USF Magazine Fall 2012

Volume 54 | Number 3


Consumer Behavior

| USF News

Adam Craig at his desk with brain scans on his computer monitor.

Adam Craig, assistant professor of marketing in USF's College of Business, is researching brain activity in response to deceptive advertising. His work was recently published in the Journal of Marketing Research.
Photo by Katy Hennig | USF News

It's no secret that advertising can make you buy things you never thought you wanted, but can it actually change the way your brain works?

Adam Craig, assistant professor of marketing in the College of Business, is working with a team of neuroscience researchers to find out exactly what advertising does to a person's brain. The researchers are using brain imaging to analyze the way people respond to advertising and the financial decisions they make.

"The great thing about the neuroscience techniques we're using in these studies is we can measure some of those processes without people being able to tell us about it," Craig says.

Using a Functional Magnetic Resonance Imaging scanner or fMRI, the team analyzed data from brain scans in several advertising and consumer studies. The fMRI tracks the blood flow to specific areas of the brain and the statistical output is later analyzed to produce an image depicting the decision process.

In a recently published article in the Journal of Marketing Research, Craig and his fellow researchers analyzed the brain scans of consumers after they were exposed to deceptive advertising. The study pinpointed stages of the thought process behind deciding whether to believe a claim made by advertisers or which brand people choose to buy and why.

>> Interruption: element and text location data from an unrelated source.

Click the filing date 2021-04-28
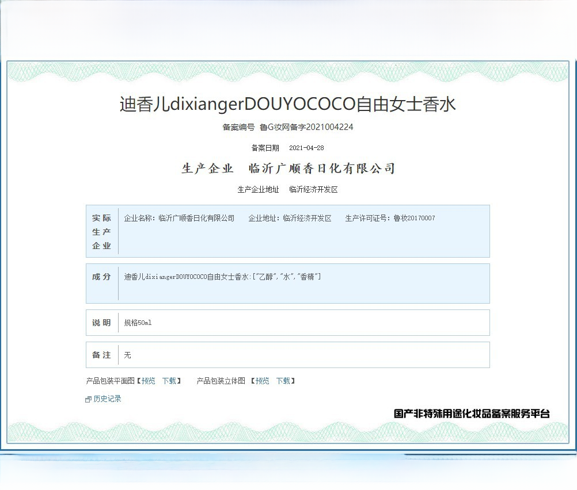This screenshot has height=490, width=577. 306,148
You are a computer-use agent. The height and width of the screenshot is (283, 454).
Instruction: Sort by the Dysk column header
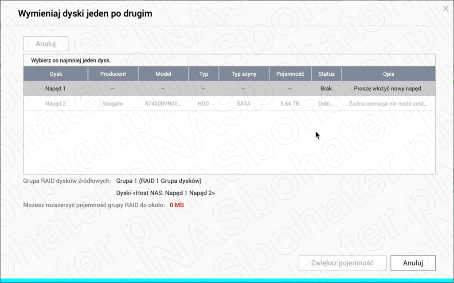[x=56, y=74]
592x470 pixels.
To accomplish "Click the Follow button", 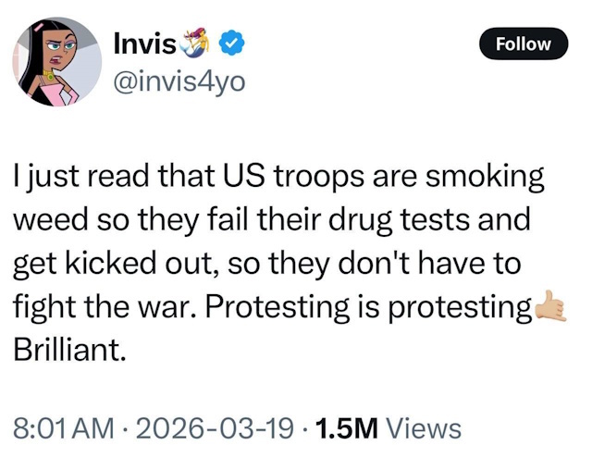I will pos(524,43).
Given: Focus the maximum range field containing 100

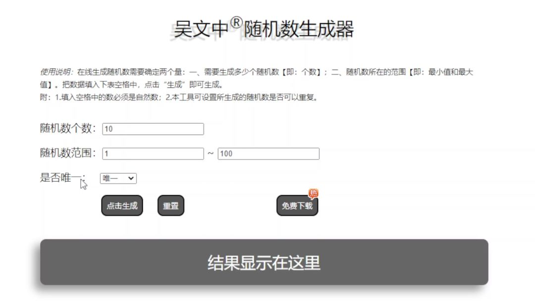Looking at the screenshot, I should pos(268,153).
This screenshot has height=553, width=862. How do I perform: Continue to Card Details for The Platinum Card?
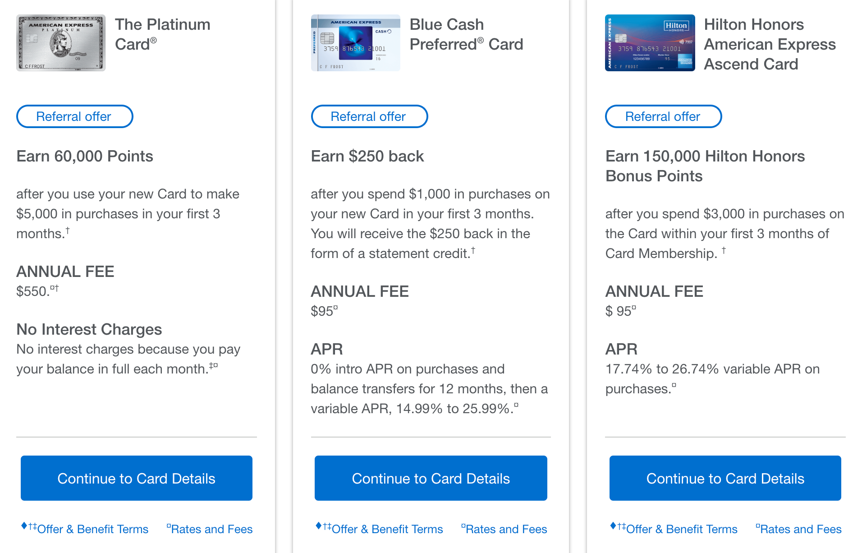[136, 478]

"This helps us figure out, okay, what parts of the brain are active at different times during exposure to advertising or whatever decisions people are faced with," Craig explains.

fMRI brain scans.

Functional Magnetic Resonance Imaging (fMRI) scans show blood flow to specific areas of the brain during decision making.
Photo by Katy Hennig | USF News

"We saw that there were really two stages of processing involved when people are seeing these potentially deceptive ads," he says. "A lot of what we're seeing in neuroscience and neuroeconomic research is that most of the decisions that we make are actually automatic. Most of the processes in the brain are automatic and are done without us actually being aware of it."

The fMRI research study provides insight to help us understand a little more about how consumers think about and make buying decisions. "As an informed consumer you have to first understand what the intentions of marketers are, and the specific mechanisms that they are using to influence us."

Craig, who teaches undergraduate-level courses in buyer behavior and marketing research, conducted and published the study with researchers at the University of South Carolina.